My roommate raved about the Bartimaeus Trilogy, and I thought that this was a perfect way to begin the new year. I really loved this book, and I’ll try to get hold of the sequels as quick as I can.
Bartimaeus is a djinn who is summoned by a young magician Nathaniel to steal the Amulet of Samarkand, a legendary artifact which is in the possession of a powerful magician Simon Lovelace. The theft of the amulet has unfortunate repercussions, as Nathaniel and Bartimaeus have to escape scheming magicians, powerful djinns and the mysterious Resistance to thwart Lovelace.

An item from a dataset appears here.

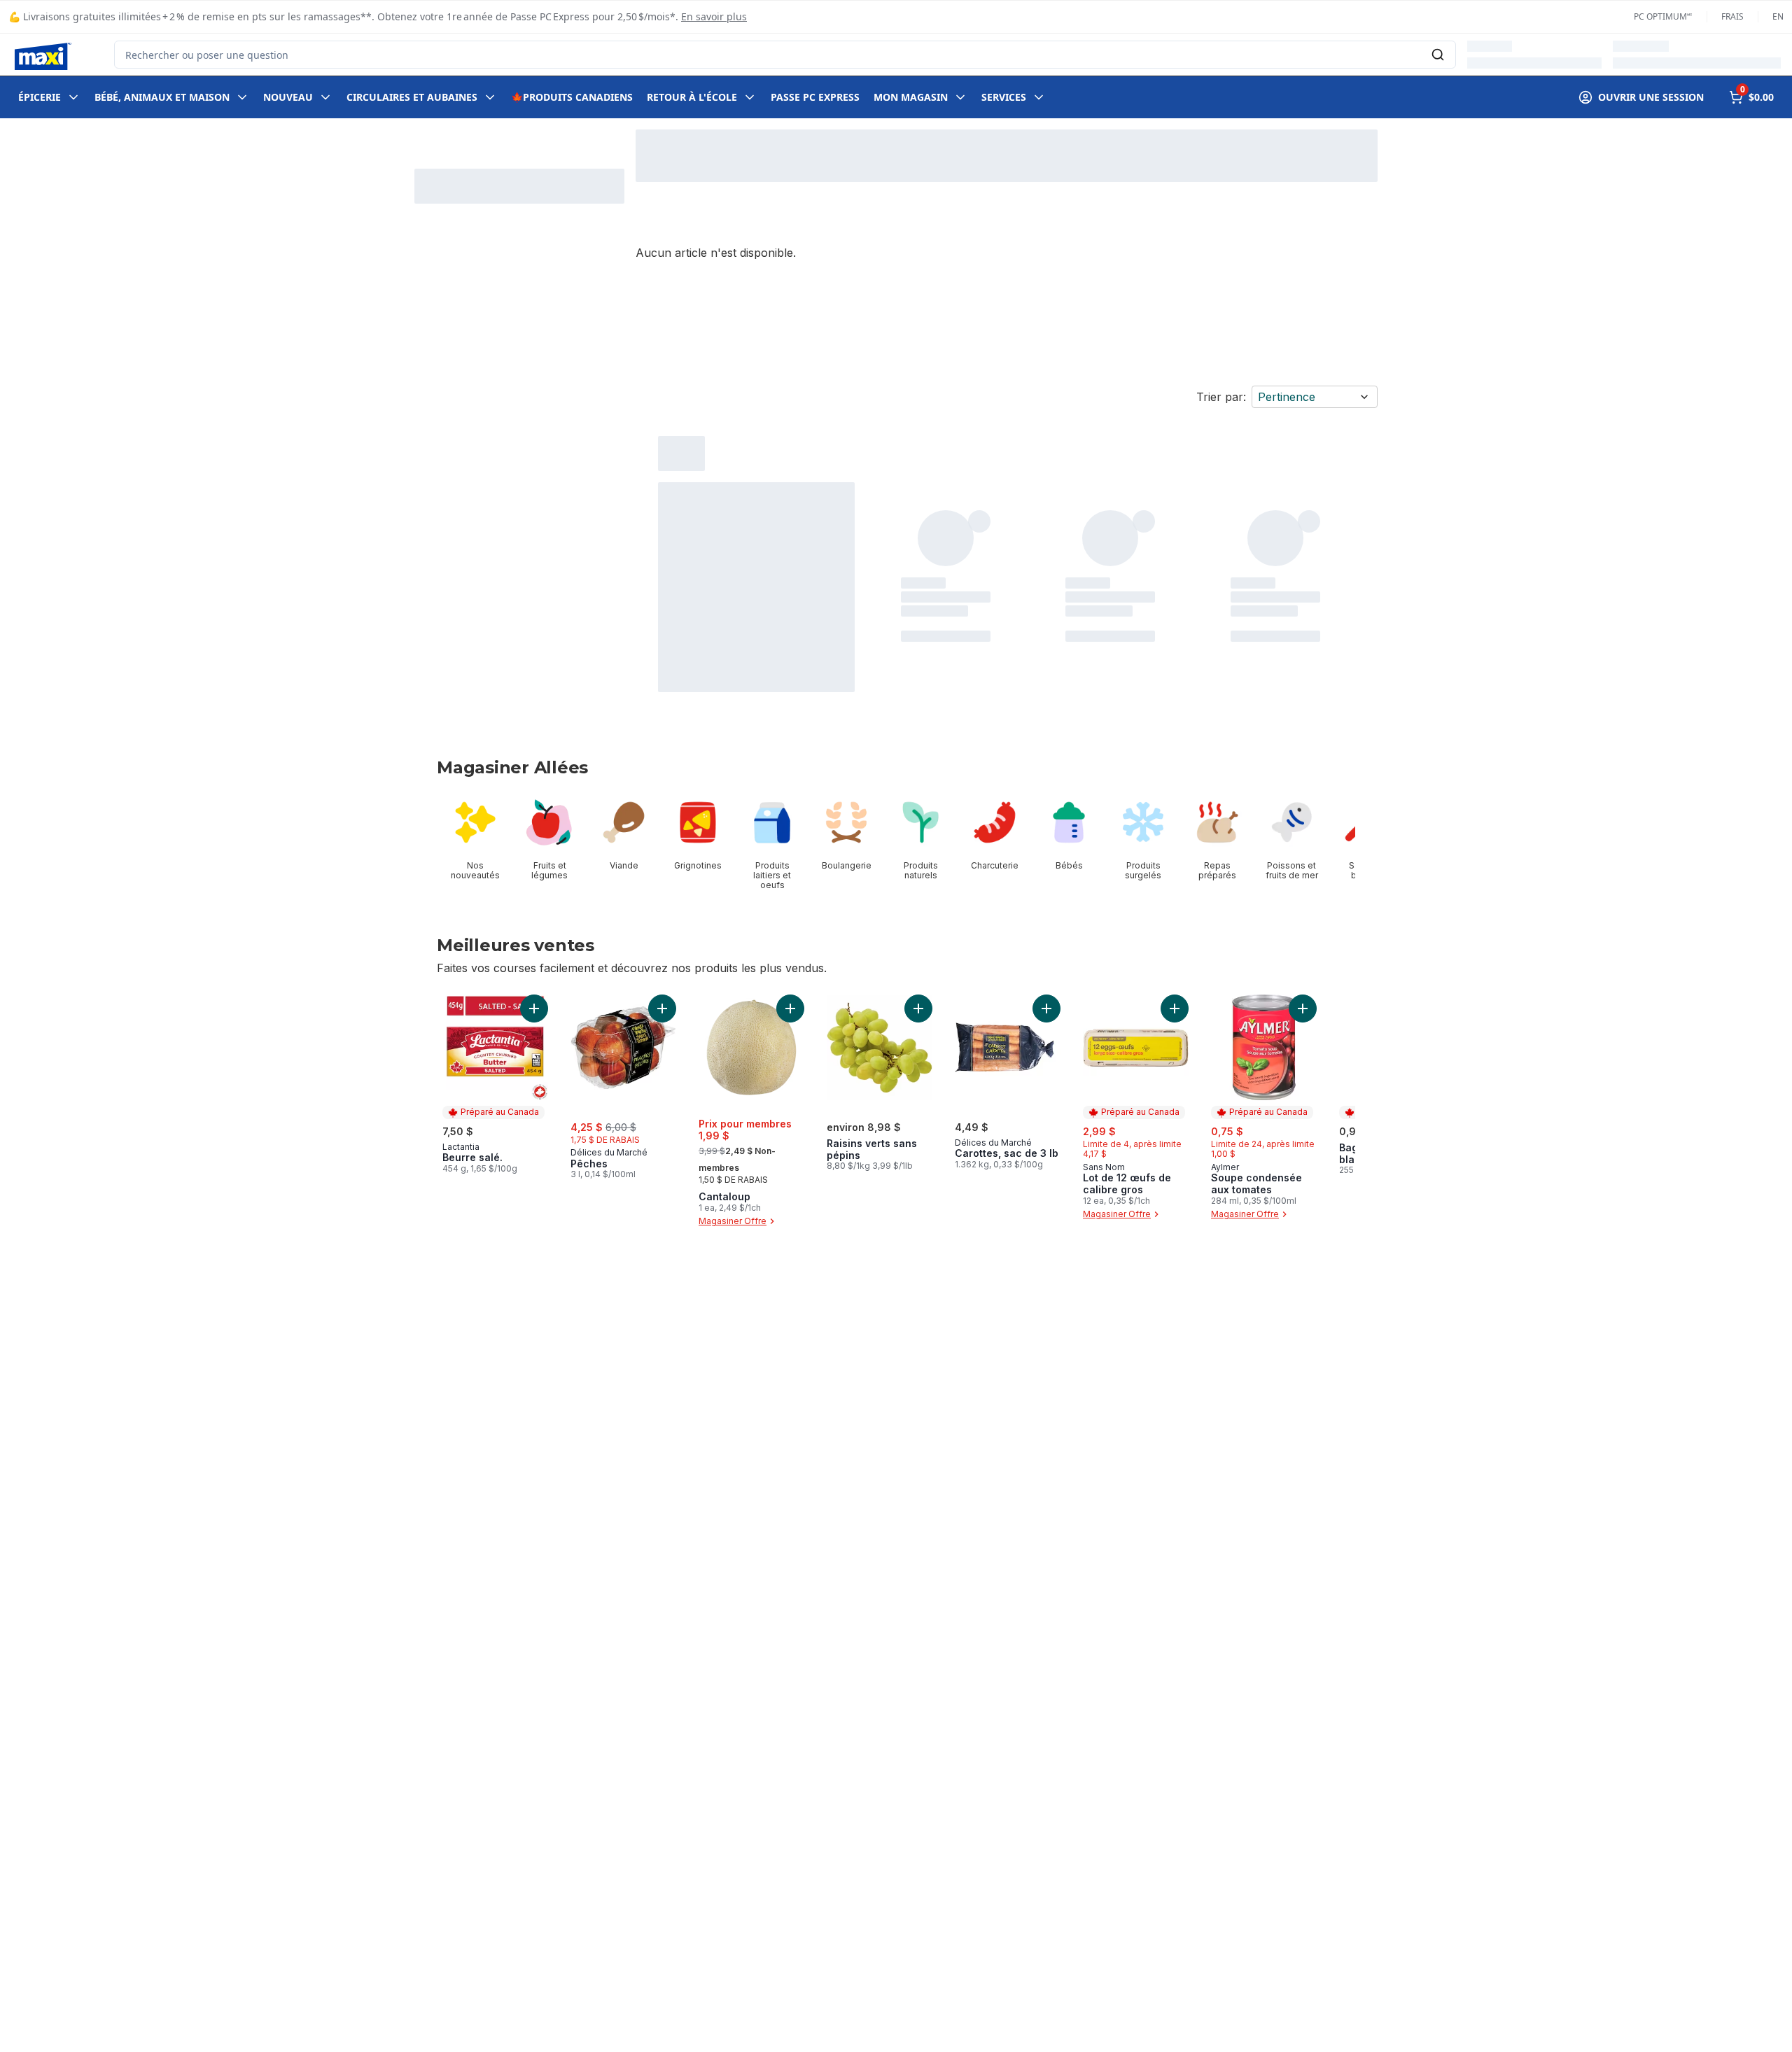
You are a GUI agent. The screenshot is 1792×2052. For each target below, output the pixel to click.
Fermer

This was a fantastic book, just perfect for my taste. The writing is crisp, the story fast-paced and I had a lot of fun reading it. It is a contest of wits between Nathaniel and Bartimaeus, and each does his utmost to get the upper hand over the other. Stroud creates this magical universe where magicians, assisted by the spirits they summon, control England. But these magicians aren’t always the good guys; they are conniving, power-hungry people who treat their spirits like slaves.
Bartimaeus is a wonderful character, a sarcastic djinn who resents the task he is summoned for and tries every way he can to get out of it. Stroud includes many footnotes in Bartimaeus narrative, which help the reader get an idea of the settings of the story. Most of the footnotes are snarky asides, which will keep you in stitches.
When you've helped construct several of the world's most majestic buildings, and in some instances given pretty useful tips to the architects concerned, a second-rate Victorian mansion in the Gothic style doesn't exactly wet your whistle. You know the kind of thing: lots of twiddly bits and turrets. It was surrounded by a wide expanse of lawn, on which peacocks and wallabies were decoratively scattered.
 Not that my advice was always taken: check out the Leaning Tower of Pisa.
 Not a good enough description for you? Well, I was only trying to move the story on. Heddleham Hall was a great rectangular pile with stubby north—south wings, plenty of tall, arched windows, two stories, high sloping gables, a surfeit of brick chimneys, ornate tracery that amounted to the Baroque, faux-battlements above the main door, high vaulted ceilings (heavily groined), sundry gargoyles (likewise) and all constructed from a creamy-brown stone that looked attractive in moderation but en masse made everything blur like a big block of melting fudge.
 So decoratively that I wondered if their feet had been glued in position.
If you love fantasy, you can’t afford to miss this.